Background Notes for Opening Remarks to Inquiry into Housing Affordability in Australia 2. Affordability

The standard measures of housing affordability essentially try to measure housing loan repayments relative to household income. There are various measures in existence. The one shown in Chart 5 is calculated by the Reserve Bank. It measures the proportion of average household disposable income needed to cover repayments on a median-priced house (assuming a 20 per cent deposit and a 25-year loan). The broad picture is that this ratio is now much higher than it was in the mid 1990s, and only a little below what it was in the late 1980s.

There are three factors that drive changes in this measure: house prices; household incomes; and interest rates. Chart 6 shows how these factors have changed in recent years.

The top panel of the graph shows the ratio of median house prices to average annual household income. In the mid 1990s, house prices were around 3 times average annual income; by the end of the housing boom in late 2003, this ratio had risen to about 6. It then declined for a couple of years, as house prices stabilised while incomes grew, but more recently house prices have been rising at least as fast as incomes.

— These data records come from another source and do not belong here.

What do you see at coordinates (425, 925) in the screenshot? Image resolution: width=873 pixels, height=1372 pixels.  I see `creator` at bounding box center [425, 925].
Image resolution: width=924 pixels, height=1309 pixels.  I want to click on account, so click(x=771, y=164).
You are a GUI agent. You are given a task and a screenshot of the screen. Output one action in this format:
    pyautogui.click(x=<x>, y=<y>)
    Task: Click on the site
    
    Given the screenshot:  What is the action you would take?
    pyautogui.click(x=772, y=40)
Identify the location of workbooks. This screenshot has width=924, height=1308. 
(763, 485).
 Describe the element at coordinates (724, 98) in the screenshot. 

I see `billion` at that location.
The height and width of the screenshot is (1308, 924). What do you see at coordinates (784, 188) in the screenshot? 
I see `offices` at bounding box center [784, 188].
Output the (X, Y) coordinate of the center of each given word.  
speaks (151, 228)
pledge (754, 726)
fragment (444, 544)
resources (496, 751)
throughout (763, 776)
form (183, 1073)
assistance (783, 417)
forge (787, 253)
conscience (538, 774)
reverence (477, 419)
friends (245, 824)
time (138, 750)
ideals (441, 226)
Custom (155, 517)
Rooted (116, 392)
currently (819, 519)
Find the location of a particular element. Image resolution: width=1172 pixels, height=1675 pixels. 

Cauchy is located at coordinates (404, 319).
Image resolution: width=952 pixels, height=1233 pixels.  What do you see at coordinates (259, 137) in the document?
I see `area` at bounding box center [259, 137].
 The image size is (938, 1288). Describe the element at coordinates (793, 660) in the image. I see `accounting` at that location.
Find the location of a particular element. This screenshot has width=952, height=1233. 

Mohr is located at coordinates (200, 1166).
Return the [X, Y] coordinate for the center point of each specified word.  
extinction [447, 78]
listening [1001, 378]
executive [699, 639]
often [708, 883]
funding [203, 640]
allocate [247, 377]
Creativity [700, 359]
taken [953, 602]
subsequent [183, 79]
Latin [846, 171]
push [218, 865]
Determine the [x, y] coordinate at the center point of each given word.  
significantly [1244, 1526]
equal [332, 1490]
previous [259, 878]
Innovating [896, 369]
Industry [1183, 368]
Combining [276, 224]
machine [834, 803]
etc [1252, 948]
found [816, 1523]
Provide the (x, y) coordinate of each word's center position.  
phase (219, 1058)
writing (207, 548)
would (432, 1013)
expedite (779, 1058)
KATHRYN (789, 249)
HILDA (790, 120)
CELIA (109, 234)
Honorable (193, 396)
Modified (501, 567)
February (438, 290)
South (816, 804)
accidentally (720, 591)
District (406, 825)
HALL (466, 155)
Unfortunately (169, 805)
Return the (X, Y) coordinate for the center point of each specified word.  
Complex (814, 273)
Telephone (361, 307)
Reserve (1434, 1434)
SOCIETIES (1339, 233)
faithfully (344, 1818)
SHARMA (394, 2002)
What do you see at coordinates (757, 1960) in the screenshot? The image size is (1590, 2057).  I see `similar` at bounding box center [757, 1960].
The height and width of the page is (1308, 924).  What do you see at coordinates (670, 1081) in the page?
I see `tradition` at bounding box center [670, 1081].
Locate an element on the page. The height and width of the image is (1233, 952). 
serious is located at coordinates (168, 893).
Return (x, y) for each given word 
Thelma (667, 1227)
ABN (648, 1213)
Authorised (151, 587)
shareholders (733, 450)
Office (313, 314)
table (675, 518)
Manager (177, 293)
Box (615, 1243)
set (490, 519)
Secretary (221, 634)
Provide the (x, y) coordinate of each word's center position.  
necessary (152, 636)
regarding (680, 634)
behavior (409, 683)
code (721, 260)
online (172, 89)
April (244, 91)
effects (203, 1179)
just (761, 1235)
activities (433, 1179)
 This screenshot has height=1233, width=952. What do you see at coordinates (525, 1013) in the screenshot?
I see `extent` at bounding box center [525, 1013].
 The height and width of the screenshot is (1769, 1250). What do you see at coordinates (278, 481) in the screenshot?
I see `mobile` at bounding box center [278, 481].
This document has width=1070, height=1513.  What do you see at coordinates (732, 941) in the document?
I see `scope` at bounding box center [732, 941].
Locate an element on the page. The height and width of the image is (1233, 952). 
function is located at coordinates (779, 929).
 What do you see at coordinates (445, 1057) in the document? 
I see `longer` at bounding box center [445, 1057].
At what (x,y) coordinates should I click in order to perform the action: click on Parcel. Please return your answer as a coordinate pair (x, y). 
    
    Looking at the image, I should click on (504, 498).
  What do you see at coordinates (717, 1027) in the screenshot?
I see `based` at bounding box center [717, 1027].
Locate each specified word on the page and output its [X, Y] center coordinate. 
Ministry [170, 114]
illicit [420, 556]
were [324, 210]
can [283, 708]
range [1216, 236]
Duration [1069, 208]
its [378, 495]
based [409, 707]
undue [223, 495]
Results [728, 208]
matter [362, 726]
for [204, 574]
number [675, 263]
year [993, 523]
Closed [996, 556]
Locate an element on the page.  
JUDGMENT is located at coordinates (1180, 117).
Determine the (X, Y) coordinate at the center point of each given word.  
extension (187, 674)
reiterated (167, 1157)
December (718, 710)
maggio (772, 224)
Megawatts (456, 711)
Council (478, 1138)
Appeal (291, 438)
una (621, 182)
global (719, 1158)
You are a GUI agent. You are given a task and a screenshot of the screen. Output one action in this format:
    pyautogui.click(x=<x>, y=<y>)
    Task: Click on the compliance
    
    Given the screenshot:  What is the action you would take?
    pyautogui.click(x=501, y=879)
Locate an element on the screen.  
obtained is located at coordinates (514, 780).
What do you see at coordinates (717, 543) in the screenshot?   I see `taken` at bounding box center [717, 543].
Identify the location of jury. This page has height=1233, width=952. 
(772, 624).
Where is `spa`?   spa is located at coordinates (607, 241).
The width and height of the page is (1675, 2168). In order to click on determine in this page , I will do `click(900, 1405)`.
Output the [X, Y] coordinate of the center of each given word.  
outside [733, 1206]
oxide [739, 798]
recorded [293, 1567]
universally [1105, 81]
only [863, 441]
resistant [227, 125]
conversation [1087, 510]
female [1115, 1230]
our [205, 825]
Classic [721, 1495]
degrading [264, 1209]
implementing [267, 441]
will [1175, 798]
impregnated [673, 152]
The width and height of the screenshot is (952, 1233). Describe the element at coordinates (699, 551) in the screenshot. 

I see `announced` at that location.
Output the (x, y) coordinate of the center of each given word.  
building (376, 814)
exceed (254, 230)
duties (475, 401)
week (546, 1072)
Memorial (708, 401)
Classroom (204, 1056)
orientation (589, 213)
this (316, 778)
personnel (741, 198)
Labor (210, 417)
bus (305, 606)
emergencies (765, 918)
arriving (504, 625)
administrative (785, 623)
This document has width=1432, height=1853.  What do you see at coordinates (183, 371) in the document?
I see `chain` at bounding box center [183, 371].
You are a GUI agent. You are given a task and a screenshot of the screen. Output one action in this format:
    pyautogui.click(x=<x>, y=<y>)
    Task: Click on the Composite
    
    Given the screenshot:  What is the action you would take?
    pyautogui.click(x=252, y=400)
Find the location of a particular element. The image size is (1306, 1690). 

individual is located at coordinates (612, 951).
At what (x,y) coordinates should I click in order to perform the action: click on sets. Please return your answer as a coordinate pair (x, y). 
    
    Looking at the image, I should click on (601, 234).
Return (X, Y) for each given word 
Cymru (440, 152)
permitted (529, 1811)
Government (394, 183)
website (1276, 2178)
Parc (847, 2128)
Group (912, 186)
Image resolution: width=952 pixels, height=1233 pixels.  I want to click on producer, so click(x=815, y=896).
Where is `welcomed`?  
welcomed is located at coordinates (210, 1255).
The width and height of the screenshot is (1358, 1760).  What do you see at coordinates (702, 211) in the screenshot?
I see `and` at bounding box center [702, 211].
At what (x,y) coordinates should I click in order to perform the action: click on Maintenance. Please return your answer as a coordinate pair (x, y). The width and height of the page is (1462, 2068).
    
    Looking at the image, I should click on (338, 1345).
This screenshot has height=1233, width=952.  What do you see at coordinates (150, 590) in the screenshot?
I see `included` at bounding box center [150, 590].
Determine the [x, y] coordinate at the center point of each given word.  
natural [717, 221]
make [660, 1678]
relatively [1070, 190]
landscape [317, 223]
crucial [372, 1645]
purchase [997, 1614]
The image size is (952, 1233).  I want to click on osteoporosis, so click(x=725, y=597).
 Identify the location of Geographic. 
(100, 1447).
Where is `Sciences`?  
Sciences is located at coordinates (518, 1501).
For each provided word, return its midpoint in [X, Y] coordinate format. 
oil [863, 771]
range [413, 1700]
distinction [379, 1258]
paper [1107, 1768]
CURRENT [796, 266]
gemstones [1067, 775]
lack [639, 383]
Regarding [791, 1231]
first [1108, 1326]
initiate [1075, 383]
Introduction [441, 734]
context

Mortgage interest rates are plotted in the bottom panel. They have shown a couple of cycles over the period shown in the chart, rising in the late 1990s and again in recent years, but these cycles have taken place around a flat trend. Mortgage interest rates today are much the same as they were around 1996–1997.

We are therefore left with the conclusion that the decline in measures of housing affordability since the mid 1990s is almost entirely due to the rise in house prices relative to incomes.